At first you’ll receive fluids through an IV. After a day or two you’ll be given liquids, such as broth or clear juice, to drink.

Your physician will instruct you about how long to eat pureed foods after surgery. By one month after your procedure, you may be eating solid foods.

A nutritionist will instruct you about taking nutritional supplements to replace the nutrients lost due to the reconstruction of the digestive tract. Before you’re discharged from the hospital, we’ll schedule an appointment for a follow-up visit with your physician.

At Home

Once you’re home, it’ll be important to keep the surgical area clean and dry. Your physician will give you specific bathing instructions.

The incision and abdominal muscles may ache, especially with deep breathing, coughing and exertion. Take a pain reliever for soreness as recommended by your physician. Because aspirin or certain other pain medications can increase the chance of bleeding, be sure to take only recommended medications.

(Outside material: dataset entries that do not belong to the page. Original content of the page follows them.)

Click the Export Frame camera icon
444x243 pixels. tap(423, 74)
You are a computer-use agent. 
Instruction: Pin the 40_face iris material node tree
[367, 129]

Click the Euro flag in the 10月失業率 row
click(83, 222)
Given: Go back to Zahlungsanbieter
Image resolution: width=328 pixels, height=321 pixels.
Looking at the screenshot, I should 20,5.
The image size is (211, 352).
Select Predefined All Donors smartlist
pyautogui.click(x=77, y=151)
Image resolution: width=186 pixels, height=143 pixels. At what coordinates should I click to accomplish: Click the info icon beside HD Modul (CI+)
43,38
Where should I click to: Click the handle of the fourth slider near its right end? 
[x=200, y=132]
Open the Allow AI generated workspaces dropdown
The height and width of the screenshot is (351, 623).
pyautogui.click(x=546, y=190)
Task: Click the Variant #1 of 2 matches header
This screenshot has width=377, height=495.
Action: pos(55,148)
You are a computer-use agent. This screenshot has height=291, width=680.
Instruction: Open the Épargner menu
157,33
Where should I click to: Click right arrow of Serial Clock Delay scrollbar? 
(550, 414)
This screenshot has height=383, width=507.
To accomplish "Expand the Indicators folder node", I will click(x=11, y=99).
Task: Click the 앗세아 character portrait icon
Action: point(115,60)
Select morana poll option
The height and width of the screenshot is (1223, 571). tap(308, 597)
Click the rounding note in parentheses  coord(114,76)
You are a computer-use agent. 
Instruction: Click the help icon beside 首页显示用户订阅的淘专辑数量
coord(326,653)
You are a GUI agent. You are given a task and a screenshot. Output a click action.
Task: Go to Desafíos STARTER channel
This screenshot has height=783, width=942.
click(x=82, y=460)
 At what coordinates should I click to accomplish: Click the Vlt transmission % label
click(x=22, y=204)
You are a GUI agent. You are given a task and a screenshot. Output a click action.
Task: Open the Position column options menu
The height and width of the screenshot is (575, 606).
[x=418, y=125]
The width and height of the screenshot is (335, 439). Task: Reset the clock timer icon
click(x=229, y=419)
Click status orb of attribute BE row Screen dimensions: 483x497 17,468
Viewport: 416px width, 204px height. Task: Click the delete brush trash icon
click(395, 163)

Continue the breathing exercises you began using in the hospital, and gradually increase your physical activity as tolerated. It may take several weeks to return to your previous levels of stamina. You may be instructed to avoid lifting heavy items for several months in order to prevent strain on your abdominal muscles and surgical incision.

Weight loss surgery can be emotionally difficult because you’ll be adjusting to new dietary habits and a body in the process of change. You may feel especially tired during the first month following surgery. But once your body adjusts, you’ll start to feel better. Also, exercise and attending a support group can be helpful at this time.

Notify your physician to report any of the following:

  • fever and/or chills
  • redness, swelling, or bleeding or other drainage from the incision site
  • increased pain around the incision site

Following gastric bypass surgery, your physician may give you additional or alternate instructions, depending on your particular situation.